# PROMPT
An exact copy, beginning at the line containing "Instruction: Expand the Koop crypto dropdown" and ending at the final line of the records that follow, is the answer; it has no pictures and no other text.

# EXERCISE DATA

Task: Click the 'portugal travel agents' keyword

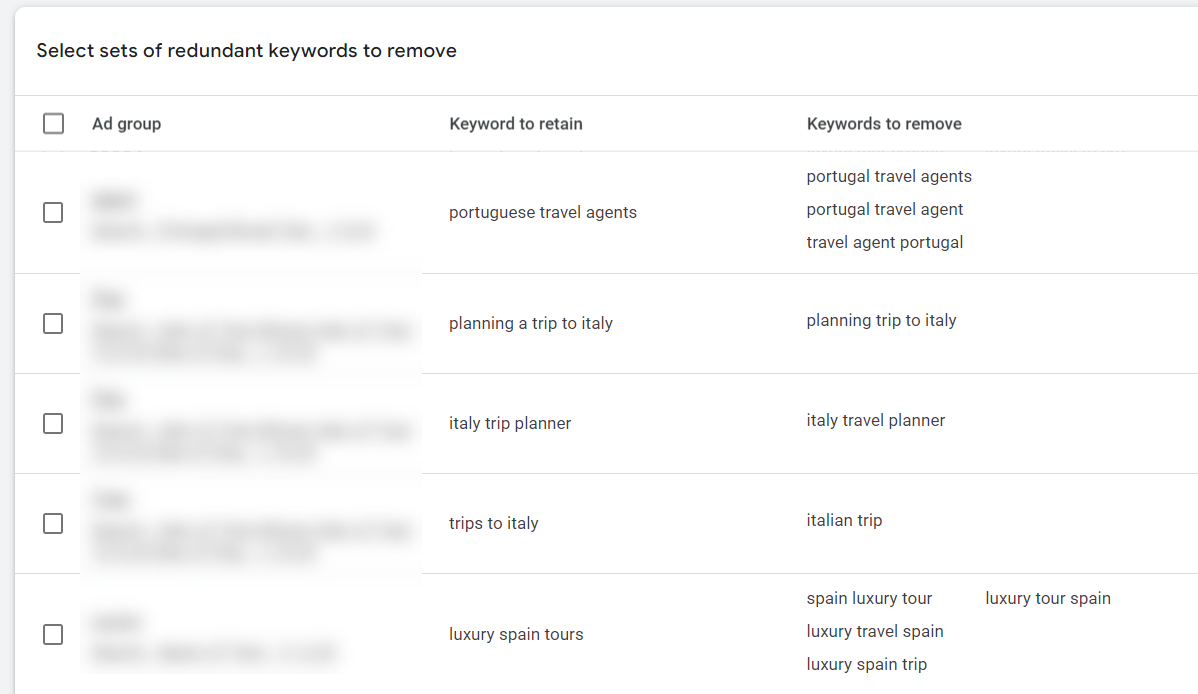Action: 889,177
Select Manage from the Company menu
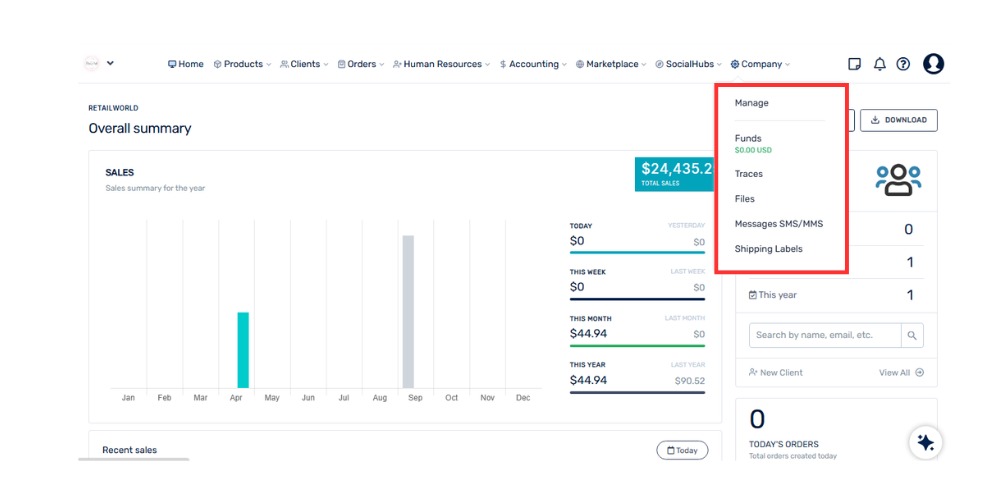 click(x=752, y=103)
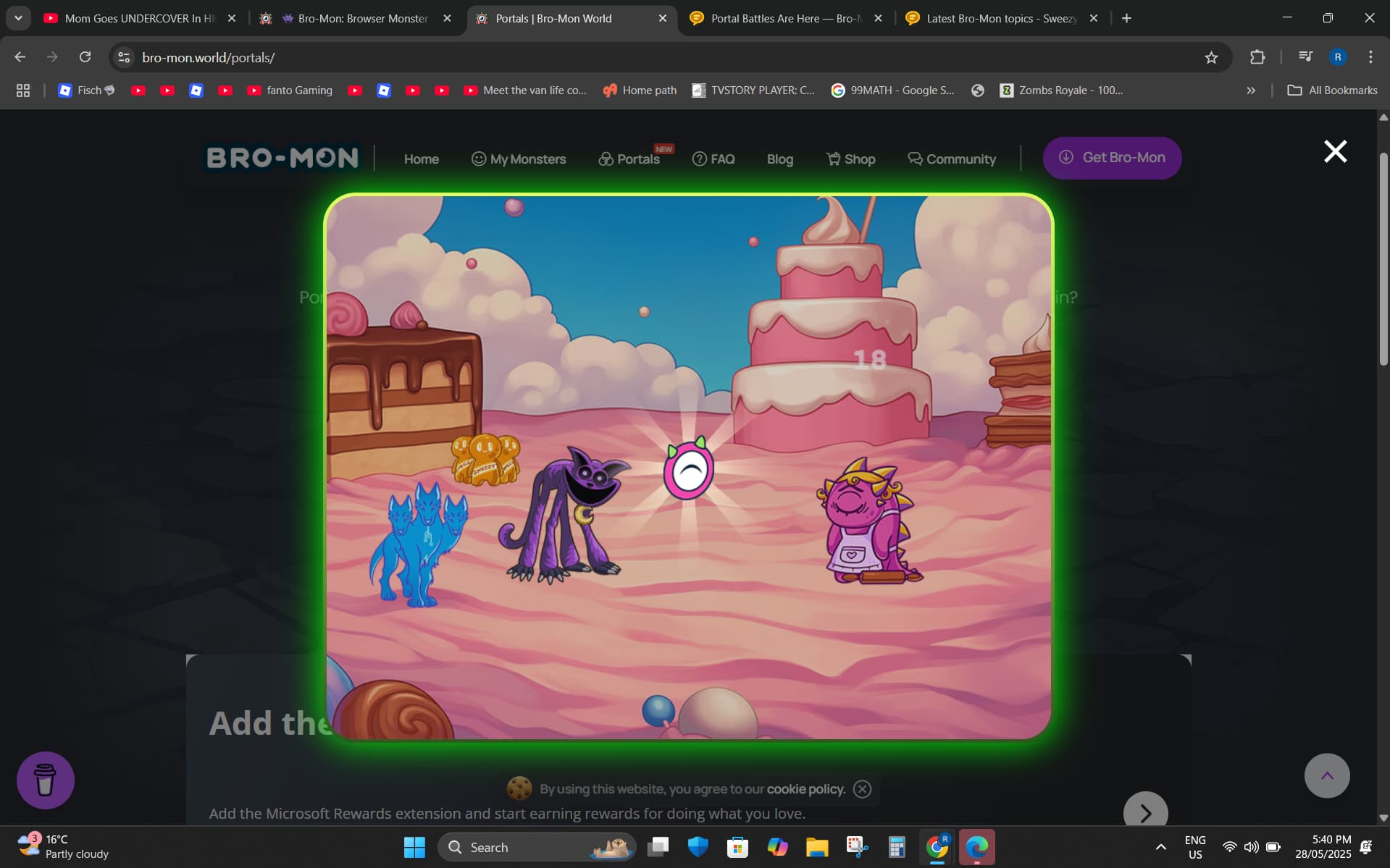Image resolution: width=1390 pixels, height=868 pixels.
Task: Close the portal overlay with X
Action: tap(1335, 151)
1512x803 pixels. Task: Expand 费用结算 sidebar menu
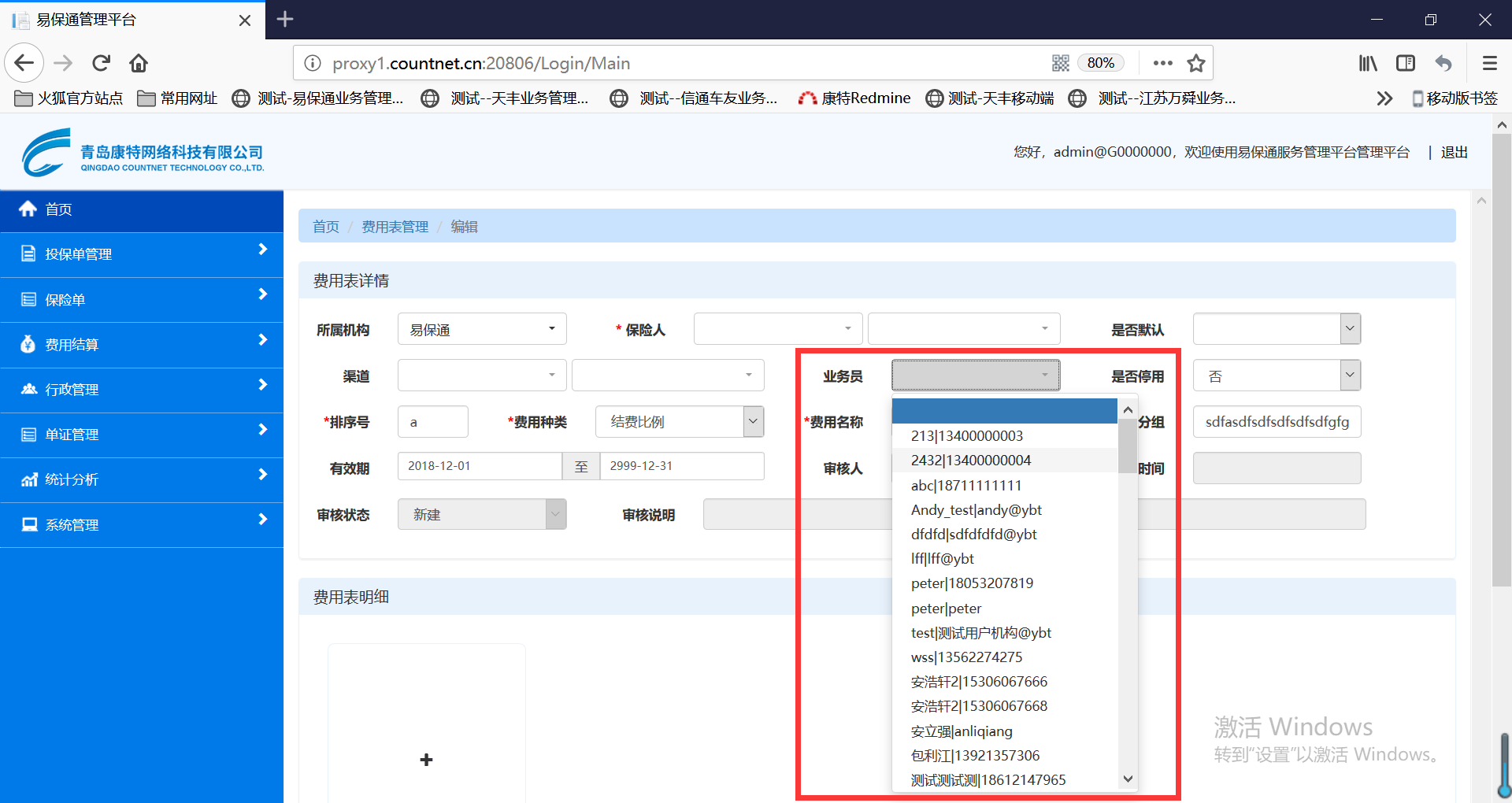point(142,345)
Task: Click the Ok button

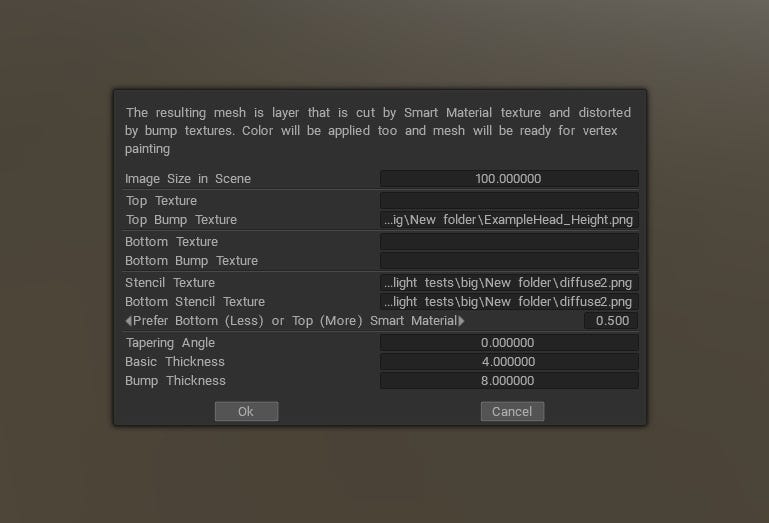Action: [x=246, y=411]
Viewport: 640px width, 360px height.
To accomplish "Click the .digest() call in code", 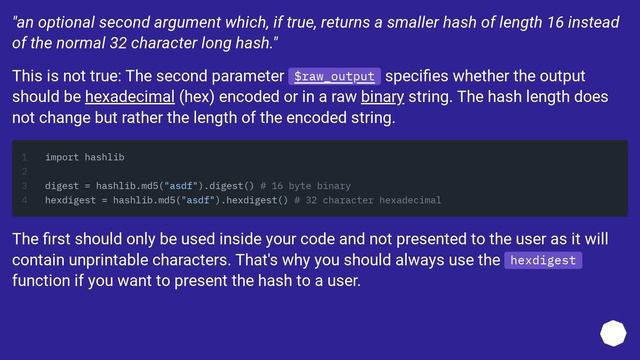I will 229,186.
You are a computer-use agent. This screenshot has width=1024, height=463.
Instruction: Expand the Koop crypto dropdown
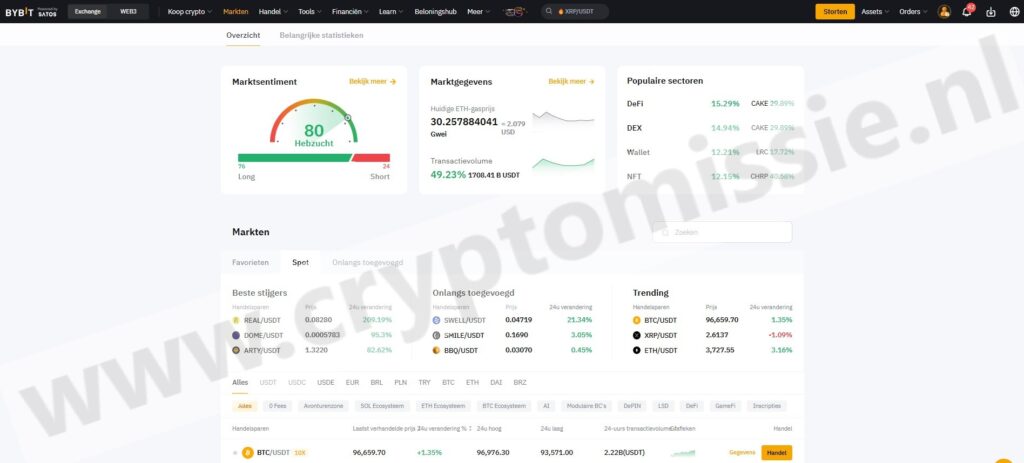190,12
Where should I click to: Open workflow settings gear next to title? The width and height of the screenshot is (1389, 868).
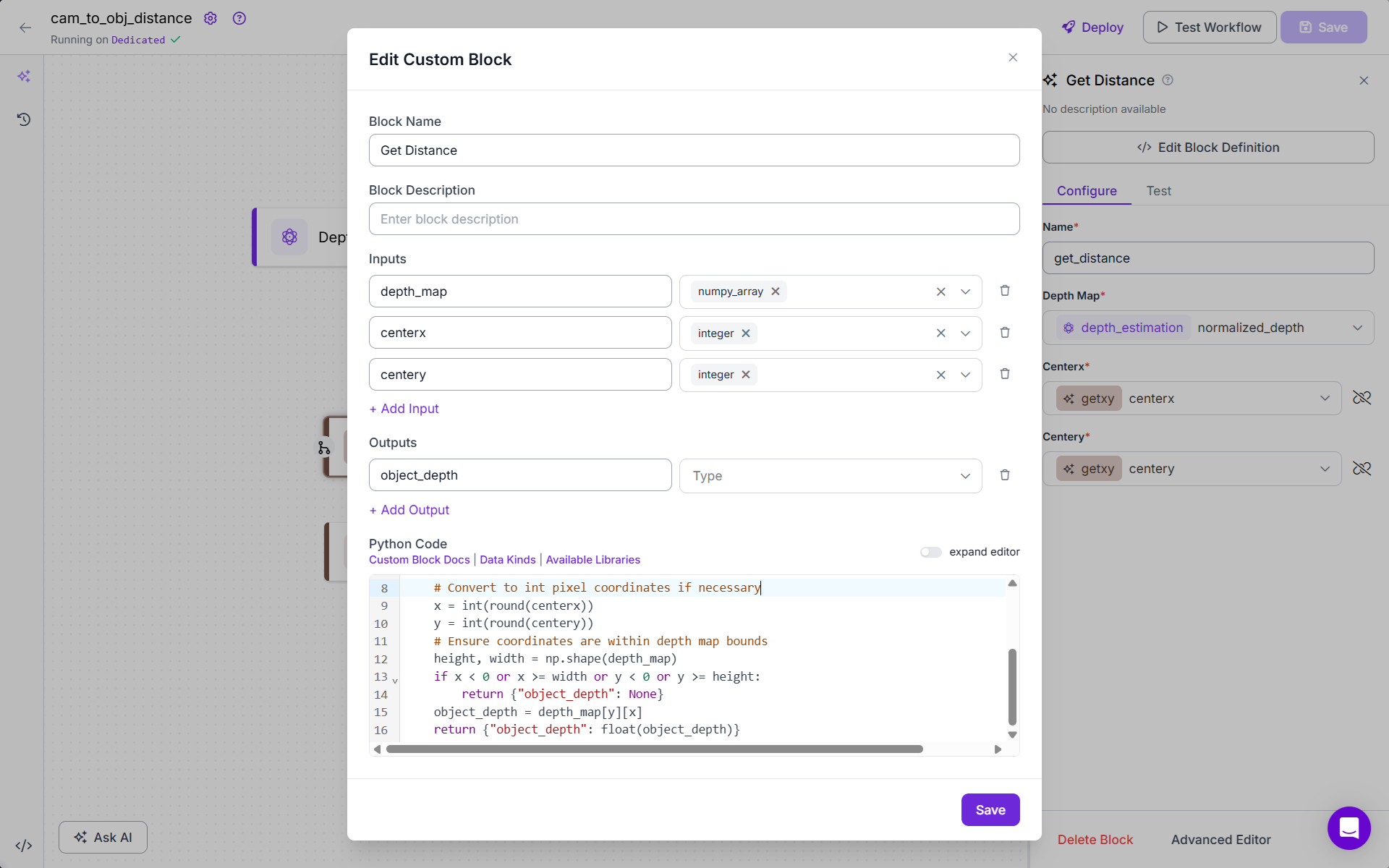(x=211, y=19)
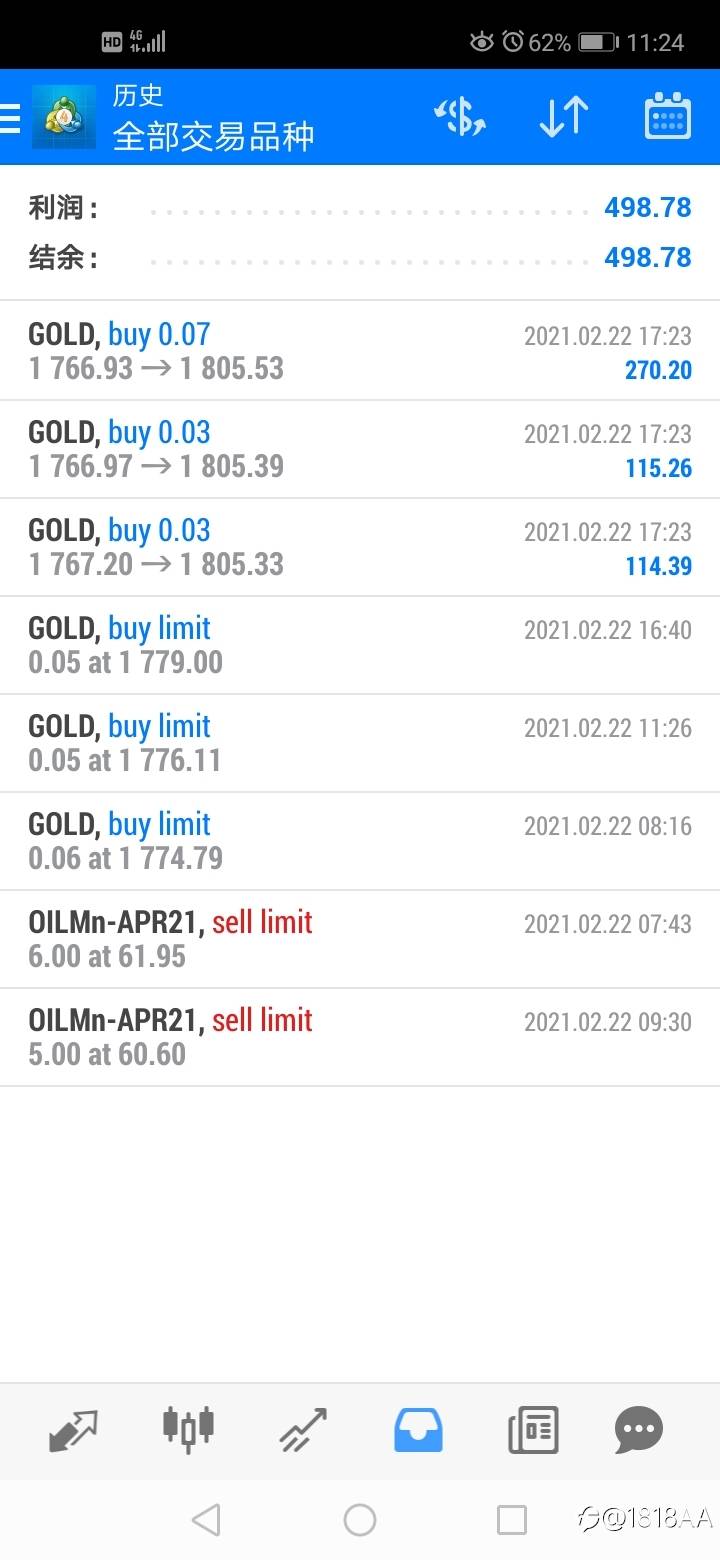720x1560 pixels.
Task: Switch to the Quotes tab
Action: 73,1431
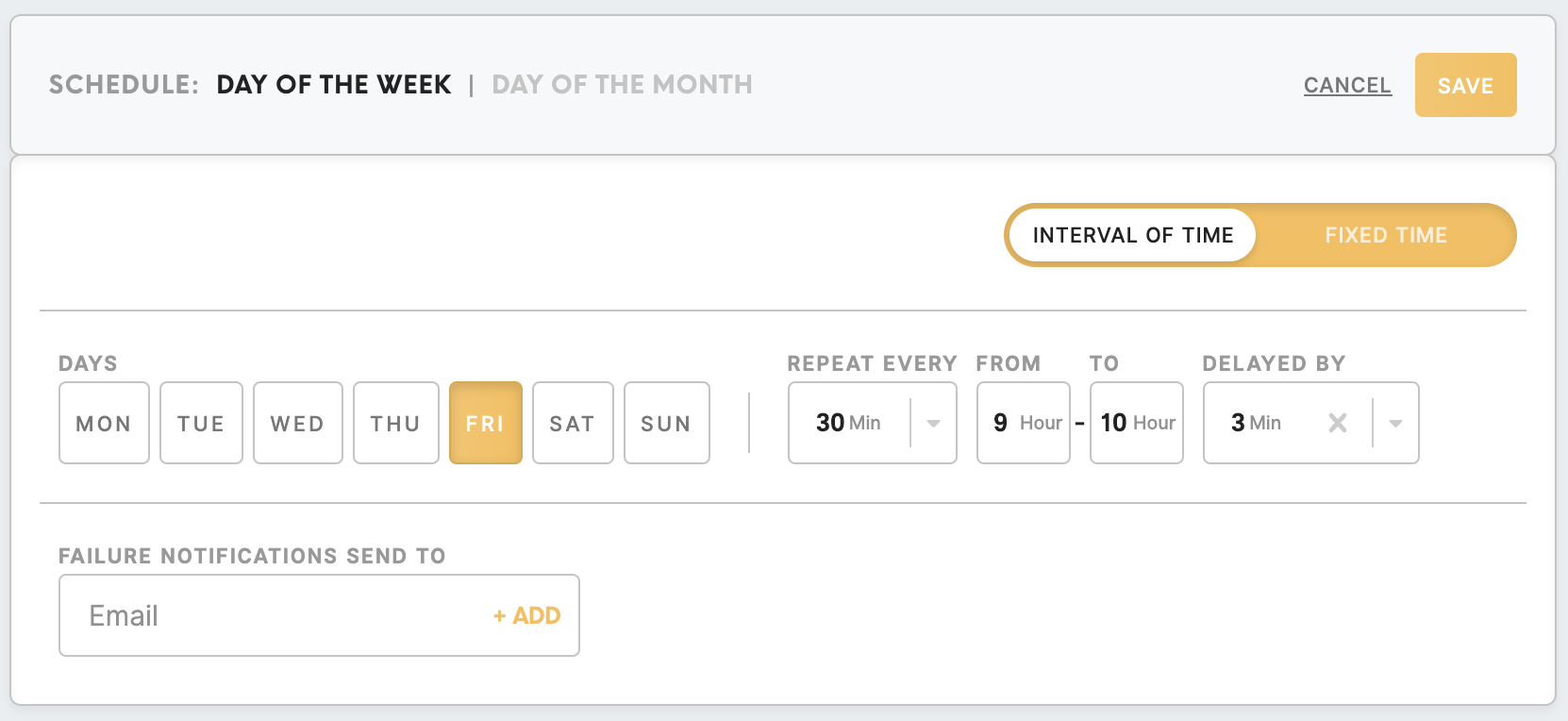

# TASK OUTPUT
Instruction: Expand the Koop crypto dropdown
190,12
Where should I click to: Open workflow settings gear next to title? The width and height of the screenshot is (1389, 868).
(x=211, y=19)
720x1560 pixels.
Task: Switch to the Quotes tab
Action: 73,1431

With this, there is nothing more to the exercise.